The Customs and Excise Department strives to combat unfair trade practices that contravene the TDO. It closely observes and monitors relevant situations in the market. If contravention of the TDO is found, appropriate actions will be taken immediately to protect consumer interests.
(3), (4) and (5) Under the Inland Revenue Ordinance (IRO), except for profits from the sale of capital assets, profits arising in or derived from Hong Kong from a trade, profession or business carried on in Hong Kong are chargeable to profits tax. Whether certain profits or gains in a particular case are chargeable to profits tax has to be considered on the basis of its own individual facts and circumstances. The provisions concerning profits tax in the IRO and the relevant case law are equally applicable to transactions involving virtual assets.
The Inland Revenue Department (IRD) is committed to maintaining the integrity of Hong Kong's taxation system.
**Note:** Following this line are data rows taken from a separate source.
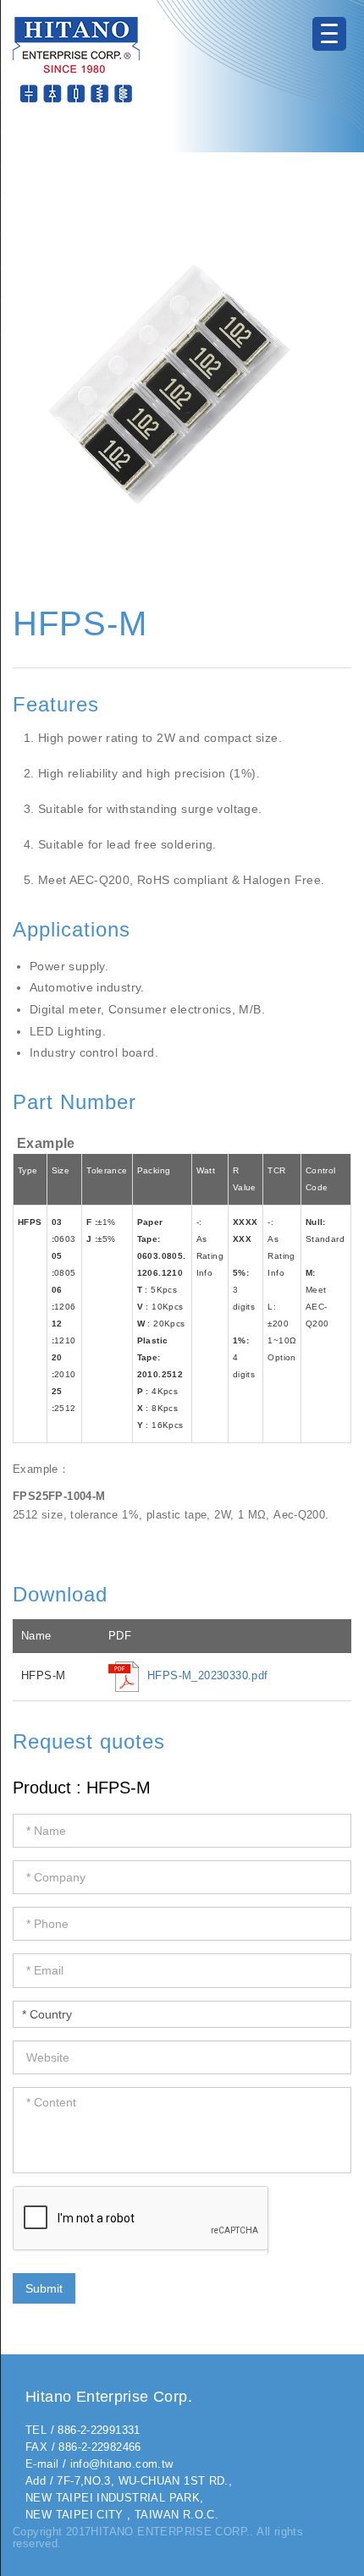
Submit (44, 2288)
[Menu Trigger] (329, 34)
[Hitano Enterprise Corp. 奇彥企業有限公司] (76, 58)
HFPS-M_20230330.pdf (207, 1675)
It collects information from various channels, supplemented by information technology. Cases are selected for audits and in-depth investigations as appropriate based on risk assessment. If necessary, the IRD will also seek relevant information from other tax authorities through the exchange of information mechanism under tax treaties so as to enhance its capability of detecting tax avoidance and evasion. IRD does not maintain statistics specifically on tax payable by persons carrying on virtual asset-related activities and relevant investigation cases.
(6) As the development of virtual assets trading is evolving rapidly, the Financial Services and the Treasury Bureau (FSTB) and the SFC have been monitoring the international regulatory development closely in order to explore whether it is appropriate to put virtual assets trading platforms under regulation. In November 2018, the SFC announced an exploratory regulatory approach under the sandbox environment to explore whether it was suitable to license and regulate virtual assets platforms using its existing power. SFC would decide whether, and if so, how to regulate virtual assets trading platforms after the exploratory stage. SFC is currently in discussion with some virtual assets trading platform operators so as to understand more about their operations, with a view to determining whether virtual assets trading platforms should be regulated under the SFO.
FSTB and financial regulators will continue to keep in view the development of virtual assets activities locally and globally. SFC will also continue to review its existing measures and suitably consider whether or not to put in place a more effective regulatory approach. We will maintain contact with overseas regulators through participation in relevant international organisations, including the International Organisation of Securities Commissions and the Financial Stability Board, to ensure that we can devise a suitable mechanism in good time to address the potential risks arising from virtual assets activities.